Rating: Summary: A new type of reading Review: I have read a few books on consciousness and cognitive science, and find it incredibly interesting, but this book was the first, and probably the best I have ever read on the topic, for one simple reason: You do experiments on yourself. Instead of describing a concept and leaving it up to you to apply it and proof it, Dennett demonstrates, using the readers own mind, his ideas on consciousness. I had never encountered a writer like that, and I haven't since, and for this reason, Consciousness Explained is a captivating book.
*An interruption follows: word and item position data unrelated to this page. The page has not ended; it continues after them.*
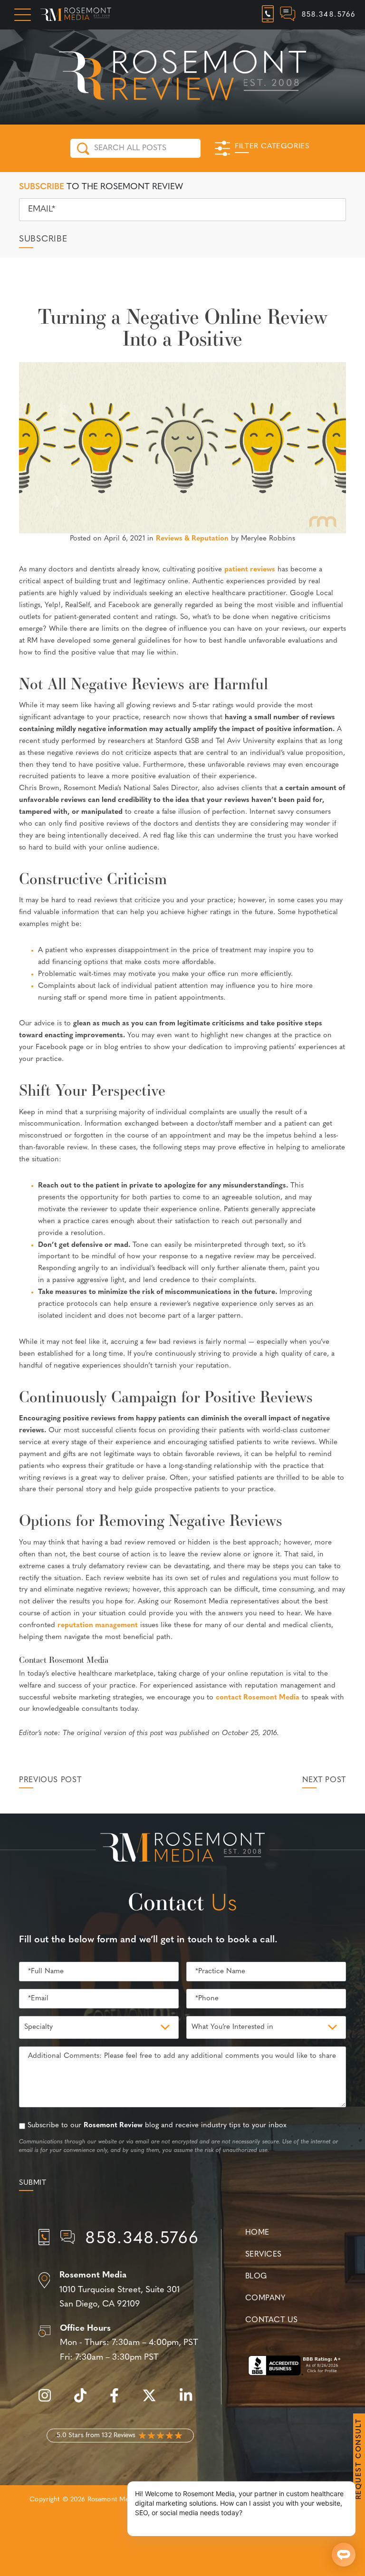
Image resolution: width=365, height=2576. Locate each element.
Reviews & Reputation (192, 538)
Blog (256, 2276)
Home (257, 2233)
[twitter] (154, 2400)
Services (263, 2254)
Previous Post (50, 1780)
Rating: Summary: Grossly Overrated Review: Since this book has received such a proportionally large amount of attention, I assumed it would be well-argued and solidly constructed. The argumentation is weak and sloppy, and the book is ultimately trying to explain away - rather than explain - consciousness. We are never really told how, in fact, the 'Joycean machine' that is "the stream-of-consciousness virtual machine"(p. 276) (which is the main reason most of us bought this book) works! Halfway through the book, he says (p. 275) "...if my theory of the Joycean machine is going to shed light on consciousness at all, there had better be something remarkable about some if not all of the activities of this machine, for there is no denying that consciousness is, intuitively, something special." In the remaining 200+ pages of the book, he mentions (not explains) the phrase 'Joycean machine' on only 7 additional pages. Read John Searle's book "Mystery of Consciousness" instead. There Searle reviews many authors including Dennett. As do I, Searle also consider's Dennett "imprecise and evasive" (p.115), and as he says "I regard Dennett's denial of the existence of consciousness not as a new discovery or even a serious possibility but rather a form of intellectual pathology."(p.112)
Rating: Summary: Not an easy read, but an important one Review: A complex, information-rich tome of mephistopholean hubris, in my view Consciousness Explained is the best example of philosophy in its role as "handmaiden to science" in decades, and probably the best example ever in the area of philosophy of mind. This book is a great contribution to cognitive science; nevertheless, it is difficult to formulate a précis of its central hypothesis. To brutally summarize, Dennett's great insight is that consciousness is essentially an illusion of continuity generated by brain to make a coherent narrative out of temporally gappy or overlapping brain events processing sensory impressions, generating decisions, etc. This is, however, a hard book for a lay reader to get through, and for that reason I recommend it only to the serious student of the cognitive sciences or of philosophy of mind.
Rating: Summary: the best book ever Review: among other things, it amazes me how well dennett has predicted objections to his position, even as they are raised on this page. most people object that he didn't "really" explain consciousness, because he doesn't explain how it is possible for something that they claim exists to exist. and sure enough, he didn't explain that, as the damn thing doesn't exist at all. but he masterfully explained why we (i am no more in that camp) think it does, and how it is possible for such illusion to arise and be sustained. yes, the book is in some sense redundant, but that is necessary when you are going against so much intuition, it takes time for the new metaphor to sink in. on a more personal side: i myself was totally taken over by the book: i find dialogues with otto to be hilarious; i am thrilled when i think about his arguments on failure of imagination, intuition pumps; i agree that we can only benefit (in a sense of increased pleasure) if we explain consciousness (although i haven't thought of his argument on that point before). i read some of his other books before, they are not nearly as good as this one (e.g. the elbow room is very poorly structured) but for some time now i feel that this the best book that i have read in my life.
Rating: Summary: A totally unconscious mind expained Review: What a joke! A desperate attempt at making the mind a computer and fitting everything into the known --- by those arragant main stream unconscious academic mind --- which is explained very clearly by this book (for which I gave it 3 stars).